Traditional businesses succeed or fail by a power law. When you start one, you are staring down the barrel of a 71% failure rate over ten years. Success will depend on various factors, many of which you cannot control. And even if you succeed, uneasy hangs the head that wears the crown. Your continued success requires luck, skill, ability to respond to market changes, and on a long enough scale all businesses fail anyway. Uber (according to Yves Smith) is apparently “succeeding” by kicking the can down the alley, postponing the date of its inevitable failure until the guys at the top cash out.

But a monopolist is free. Free to grow complancent, free to deliver substandard products and services. When there’s no rivals nipping at your heels, you can walk, or trudge, or even sit down. You can even go backwards.

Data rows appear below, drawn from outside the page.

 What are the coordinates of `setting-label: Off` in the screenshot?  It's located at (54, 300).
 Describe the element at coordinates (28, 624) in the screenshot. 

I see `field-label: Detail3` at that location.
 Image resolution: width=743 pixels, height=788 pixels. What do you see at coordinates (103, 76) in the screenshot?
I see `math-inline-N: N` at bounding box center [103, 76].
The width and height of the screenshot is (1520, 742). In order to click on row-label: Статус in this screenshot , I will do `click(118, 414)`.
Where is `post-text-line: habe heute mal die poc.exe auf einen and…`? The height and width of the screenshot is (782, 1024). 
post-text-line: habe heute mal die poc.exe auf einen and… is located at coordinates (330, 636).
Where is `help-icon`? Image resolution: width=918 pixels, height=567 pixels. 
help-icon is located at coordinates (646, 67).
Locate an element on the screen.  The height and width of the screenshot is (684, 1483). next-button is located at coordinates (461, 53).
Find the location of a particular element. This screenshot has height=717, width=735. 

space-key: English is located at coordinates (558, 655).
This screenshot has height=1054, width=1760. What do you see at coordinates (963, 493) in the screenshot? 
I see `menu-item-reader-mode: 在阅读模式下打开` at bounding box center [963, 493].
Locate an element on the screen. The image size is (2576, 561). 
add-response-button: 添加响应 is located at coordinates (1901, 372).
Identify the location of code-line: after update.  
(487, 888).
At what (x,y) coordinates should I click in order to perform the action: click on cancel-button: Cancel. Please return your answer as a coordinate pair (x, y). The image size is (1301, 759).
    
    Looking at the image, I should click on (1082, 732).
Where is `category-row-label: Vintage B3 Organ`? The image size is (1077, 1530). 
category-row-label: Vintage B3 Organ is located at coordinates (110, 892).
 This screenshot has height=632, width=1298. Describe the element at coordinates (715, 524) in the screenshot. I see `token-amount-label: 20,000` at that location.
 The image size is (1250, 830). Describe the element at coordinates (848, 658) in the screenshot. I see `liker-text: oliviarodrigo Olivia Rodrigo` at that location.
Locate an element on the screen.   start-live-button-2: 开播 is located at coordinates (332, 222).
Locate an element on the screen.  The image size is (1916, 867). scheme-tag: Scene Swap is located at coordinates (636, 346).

Piers Anthony once had an editor point out a continuity error, and he defended himself by saying “anything can happen in Xanth.” Monopolies have the same dubious virtue – anything can happen in them! As far as I can tell, this is the central argument to be made against monopolies, they have no reason to be excellent, or to do anything beyond ensuring that they continue to exist. It’s not as simple as the monopolist not having any competitors. I can imagine scenarios where a single monolithic entity produces excellent work. But there clearly needs to be some kind of pressure, otherwise innovation and quality in a market dawdles.

It’s a difficult pill to swallow, because other than this problem, you’d expect a monopolistic business to outperform a business in competition. Global co-ordination. The ability to leverage economics of scale. No wasted resources spent fighting competitors.

You could even argue that a benevolent monopoly would be in the interests of consumers. A big issue with fractured, balkanized industries is that they are susceptible to negative externalities – if I own a factory in Region 1 that pollutes a river running through Regions 2 and 3, sans regulations I might say “not my problem”. But if I own all the factories in all the regions (and hence am accountable to all customers), then maybe I’ll take pollution seriously.

A state can fulfill this role to an extent, but they’re not really anyone’s go-to example of efficiency par excellence (see Shturmovshchina), and an ideal solution seems like a fusion: how do we combine the best features of the free market (competitive drive, innovation, efficiency) without the crappy gridlock and balkanisation?

I don’t know that if this would just be good to have. I think we might need it. I was reading about nuclear power, and what’s stalling it in the US. It seems to be dying a death from a thousand cuts, including ever-changing regulations, competing standards, PR disasters such as 3 Mile Island and Fukushima, and the lack of a stable and reproducible plant model. Looming above everything, like Zeus throwing thunderbolts, is the fact that nobody’s on the same page.

“…our electricity sector is split up among dozens of different utilities and state regulators. As a result, US nuclear vendors had to develop dozens of variations on the light-water reactor to satisfy a variety of customers. “

(They also mention a few interesting things: although high-profile disasters didn’t help public acceptance of nuclear energy, construction of new plants was already tapering away before 3 Mile Island.)

The article also looks at the countries that have gotten this right, they mostly seem to have either state-owned utilities or a single industry working on a single solution. But statecraft also has the ability to choke nuclear power, as we see in France. What’s the solution? A market monopoly over nuclear energy, perhaps? But that introduces another wrinkle – this is really something we really need the regulation of a state over. Success means nuclear power lighting up America. Failure means…the exact same thing.